Persiapan Persalinan: Beberapa Komplikasi Saat Persalinan

Persiapan Persalinan: Beberapa Komplikasi Saat Persalinan

Setiap Ibu Hamil pasti selalu menginginkan agar proses persalinan yang lancar dengan tanpa masalah. Tetapi, pada umumnya beberapa perempuan yang sedang hamil akan mengalami komplikasi yang dapat melibatkan kesehatan mereka, kesehatan bayi, ataupun keduanya. Pentingnya melakukan kunjungan rutin ke dokter atau bidan bersertifikasi yang dapat menjadi antisipasi terhadap masalah yang mungkin terjadi lho Moms.

Berikut beberapa komplikasi selama proses persalinan

a. Gawat Janin

Istilah ini sering dikaitkan dengan denyut janin dimana diasumsikan bayi dalam bahaya keika detak jantungnya lambat atau denyut jantung tidak kembali normal setelah kontraksi.

Jika serviks sepenuhnya melebar dan kepala bayi sudah di bawah, dokter atau bidan dapat menggunakan forceps atau vacuum extractor untuk menarik bayi sehingga proses melahirkan dapat dilakukan dengan cepat. Jika tidak, maka ini bisa jadi harus diselesaikan di meja operasi.

b. Bayi Sungsang

Pada umumnya jarang terjadi dan hanya terjadi pada 4 persen ibu hamil. Posisi ini dapat diperbaiki pada minggu 32 dan 37 kehamilan. Dengan latihan atau peregangan juga dapat dilakukan untuk memperbaiki posisi tersebut lho Moms!

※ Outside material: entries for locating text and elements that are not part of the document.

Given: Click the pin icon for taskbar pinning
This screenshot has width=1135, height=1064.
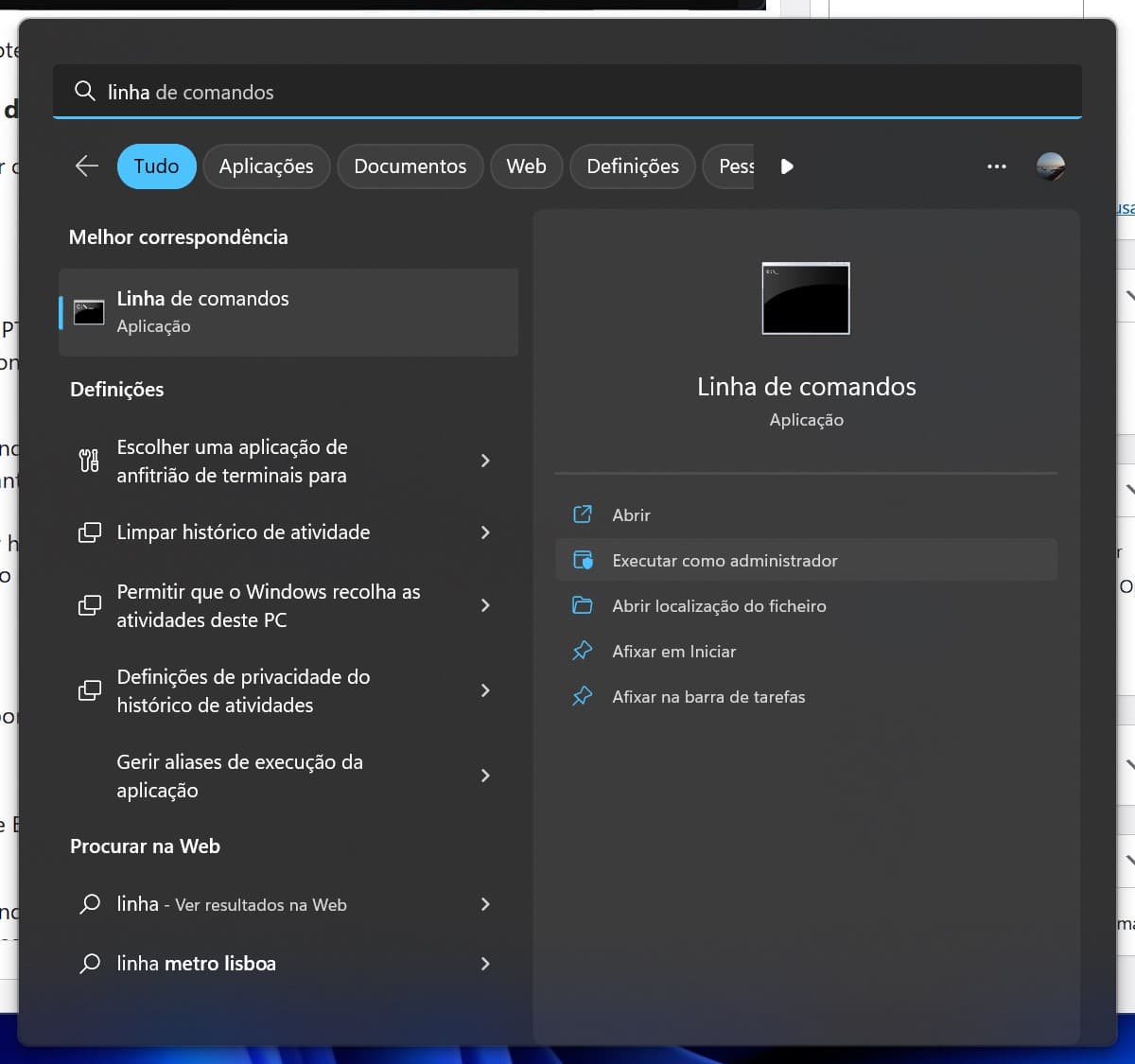Looking at the screenshot, I should tap(583, 696).
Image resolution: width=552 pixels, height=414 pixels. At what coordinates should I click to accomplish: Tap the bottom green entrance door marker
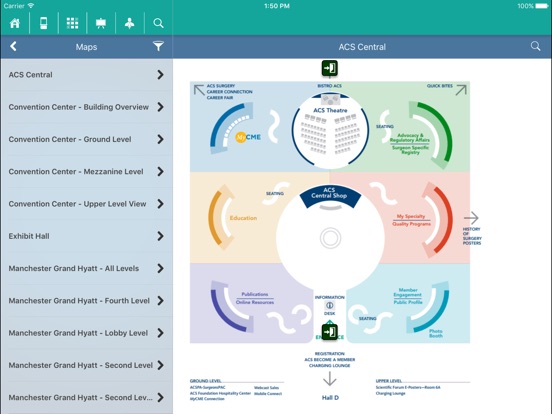[330, 332]
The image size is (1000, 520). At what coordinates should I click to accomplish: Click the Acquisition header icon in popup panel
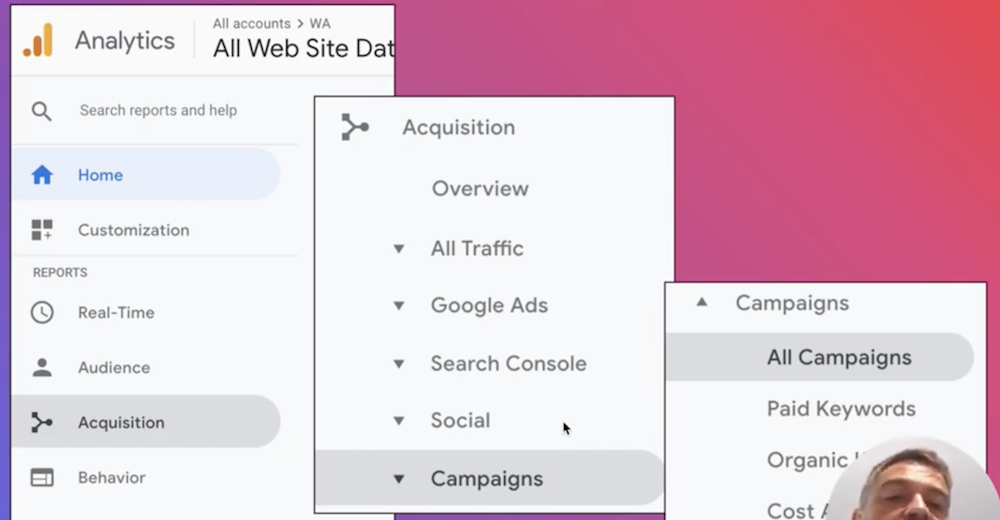coord(355,127)
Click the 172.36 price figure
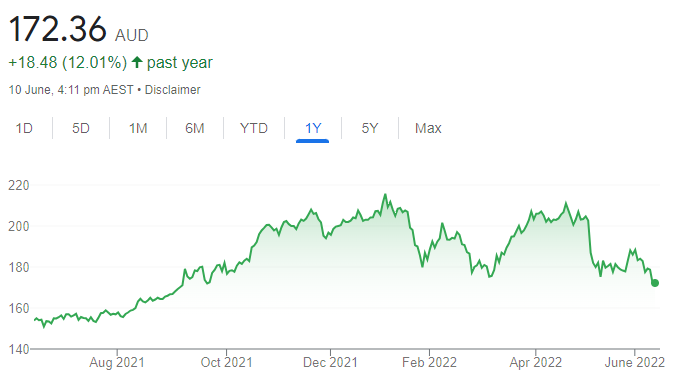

Biasanya dokter akan mencoba tindakan eksternalnya dengan membalikan bayi secara manual yang dimana dokter akan memberikan tekanan pada perut Moms. Tapi, jika tidak berhasil biasanya dokter akan menyatankan proses melahirkan dengan operasi caesar.

c. Plasenta Previa

Kondisi dimana plasenta menutupi leher rahim. Biasanya ditemukan di awal kehamilan. Plasenta yang menutupi leher rahim pada usia minggu ke 36, maka akan diatasi dengan penjadwalan proses melahirkan dengan operasi caesar.

d. Terlilit Tali Pusar

Terlilit tali pusar tidak selalu bayi dalam bahaya ya Moms. Bahkan jika hal ini mengakibatkan detak jantung bayi menurun, bukanlah hal yang serius.

Jika Moms tidak dapat mendorong bayi keluar, forsep atau ekstraktor vakum dapat digunakan untuk membantu bayi menuruni saluran lahir. Dan jika bayinya masih di atas atau vagina ibunya, dokter memungkinkan untuk operasi caesar.